寝転がっているならともかく、一畳ほどのスペースに座っているだけ。本当に腰がやばい。座った状態で腰を伸ばす動作の間隔が1分を切った時、僕はこれ以上は腰が完全にアウツだと悟った。
「……ふぅ、ダクタ、そろそろ今日は終わりにしようか」
「……!」
「格好悪いんだけど、腰がやばい。ダクタは大丈夫?」
「あ、あぁ、余は鍛えておるからな……」
「そっか。じゃ悪いんだけど、今日はこの辺で」
情けないが、今日はここまでにするのが賢明だ。
「それで……明日は、何時集合にする?」
今日話せなかったことは、明日話せばいい。夏休みはまだ始まったばかりだ。時間はまだたっぷりある。
「そ、そう、じゃな……」
「できれば、明日は昼過ぎくらいがいいな。今日みたいに早いと、起きられないかもしれない」
そもそも昨日の睡眠も5時間程度だ。腰の違和感のせいで今のところ睡魔の気配は感じないが、一度眠ればそのまま10時間ぐっすりコースも十分にあり得る。
「今の時間が……ちょっとごめん」
僕はふすまを開き、時間を確認してすぐに閉じた。現時刻は23時15分。
「もう少しで日付が変わるね。なら……今から13時間後くらいはどうかな?」
それくらいあれば、爆睡からのシャワーを浴びる時間は確保できる。
「…………」
「……ダクタ?」
「えっ? あ、あぁ、そうじゃな……余は、それでいい……」
「……?」
昨日といい、一昨日といい、ダクタは別れ際になると様子がおかしくなる。だけど、その理由がわからなかった。そして、今日一日でダクタのことをたくさん知ったと思っていたのに、その理由をまったく想像できない自分が悔しかった。
まだまだ僕はダクタのことを知らない。
少なくとも、深い部分には入れていない。
しかしそれでも、進むことはできる。機会はある。
明日は、これからも続いてくのだ。
「……じゃあ、また明日、ダクタ」
「……あぁ、また明日、りゅうのすけ」
僕はふすまに手を掛けた。そして世界の繋がりを解除する、その直前で、
「――おぬしに会えて、よかった」
そんな言葉が背に刺さった。
「…………」
昨日までの自分なら、そんなことを聞いたら、照れ隠しでそのままふすまを開けてしまっていたかもしれない。だけど、その言葉に載せられた感情、声色、想い、それが僕の手を止めた。
「……ダクタ?」
返事はない。
「……ダクタ?」
僕はもう一度呼んだ。ダクタの気配はある。そこにいる。なのに、返事をしてくれない。どうしてだろう。

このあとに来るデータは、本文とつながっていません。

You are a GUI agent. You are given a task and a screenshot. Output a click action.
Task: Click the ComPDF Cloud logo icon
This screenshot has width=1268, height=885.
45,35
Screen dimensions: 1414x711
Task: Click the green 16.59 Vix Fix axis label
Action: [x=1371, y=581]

「……ダクタ、明日も早い方がいい? 僕はそれでもいいけど」
思い当たるのはそれ。僕は僕の疲労を考えて13時間後と言ったが、もしかしたらダクタはもっと早い方がいいかのもしれない。それこそ今日のように。
「……明日」
ダクタの声が聞こえてきた。
「……明日」
だけどその声は、とてもか細く、消え入りそうだった。
「明日は……明日は……」
そしてダクタは言った。
「――明日はもう……こないんじゃ」
言葉尻は震え、涙声になっていた。